- _Selected text_:
# Army, Navy, ????, Marines!



## MrColumbia (May 21, 2017)

As I was finishing up the two Army bikes I got the other two military bikes out for a few pictures. I was thinking of doing markings on the F-92H for Army Air Force. Any suggestions?

Army 
Serial number; MG119128
BB Code K2 = February 1943




 

Army Air Force?
Model F-92H
Serial number; G118300
BB Code K2= February 1943



 

Navy Compax from the Air Base at Lakehurst New Jersey
Model F-92L
Serial number J33428
BB Code; 2N = February 1945



 

Marine Columbia

Serial number; MC14643A
BB Code; L1 = January 1944



 

All 4


----------



## johan willaert (May 22, 2017)

Great picture! Nice group...

You've made a huge progress finding Military bikes...


----------



## catfish (May 22, 2017)

USCG


----------



## MrColumbia (May 22, 2017)

catfish said:


> USCG





Did they have bicycles?


----------



## catfish (May 22, 2017)

MrColumbia said:


> Did they have bicycles?




I have to belive they did. I don't have anything to back up my belief, but they are part of the US military.


----------



## catfish (May 22, 2017)




----------



## MrColumbia (May 22, 2017)

I guess I have to get another Military bike then. How about Merchant Marine Catfish?


----------



## catfish (May 22, 2017)

MrColumbia said:


> I guess I have to get another Military bike then. How about Merchant Marine Catfish?




YES !


----------



## catfish (May 22, 2017)

MrColumbia said:


> I guess I have to get another Military bike then. How about Merchant Marine Catfish?




Great day for it too!!!!


----------

- _Directives_:
- A) Translate this sentence from the military bicycle thread into Spanish: "I guess I have to get another Military bike then."
- B) In the military bicycle thread, rewrite the passage that opens with "As I was finishing" and closes with "Force. Any suggestions?", swapping "pictures" for "snapshots".

(Saved records)
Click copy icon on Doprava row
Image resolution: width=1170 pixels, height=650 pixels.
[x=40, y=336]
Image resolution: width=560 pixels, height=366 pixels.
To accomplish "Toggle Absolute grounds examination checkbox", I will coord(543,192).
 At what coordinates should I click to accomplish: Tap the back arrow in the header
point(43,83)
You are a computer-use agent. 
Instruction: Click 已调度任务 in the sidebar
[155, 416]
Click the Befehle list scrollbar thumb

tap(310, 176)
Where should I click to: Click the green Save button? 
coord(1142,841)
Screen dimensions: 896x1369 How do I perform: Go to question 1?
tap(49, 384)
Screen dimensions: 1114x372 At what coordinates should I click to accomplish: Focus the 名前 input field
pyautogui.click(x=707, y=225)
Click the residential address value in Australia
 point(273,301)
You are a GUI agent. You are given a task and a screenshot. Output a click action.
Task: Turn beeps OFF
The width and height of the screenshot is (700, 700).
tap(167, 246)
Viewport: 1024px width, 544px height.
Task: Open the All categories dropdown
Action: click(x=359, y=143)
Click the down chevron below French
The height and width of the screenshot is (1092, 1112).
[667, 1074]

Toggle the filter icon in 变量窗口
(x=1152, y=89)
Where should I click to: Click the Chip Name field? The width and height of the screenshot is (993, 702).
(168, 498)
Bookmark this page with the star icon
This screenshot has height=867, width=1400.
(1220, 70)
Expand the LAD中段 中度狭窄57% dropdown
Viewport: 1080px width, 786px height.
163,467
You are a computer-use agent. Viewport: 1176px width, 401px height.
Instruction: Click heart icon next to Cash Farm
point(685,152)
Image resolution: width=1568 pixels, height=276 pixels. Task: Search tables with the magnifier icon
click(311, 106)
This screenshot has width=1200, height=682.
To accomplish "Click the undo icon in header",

- _Solved tasks_:
- A) Supongo que entonces tendré que conseguir otra bicicleta militar.

- B)
As I was finishing up the two Army bikes I got the other two military bikes out for a few snapshots. I was thinking of doing markings on the F-92H for Army Air Force. Any suggestions?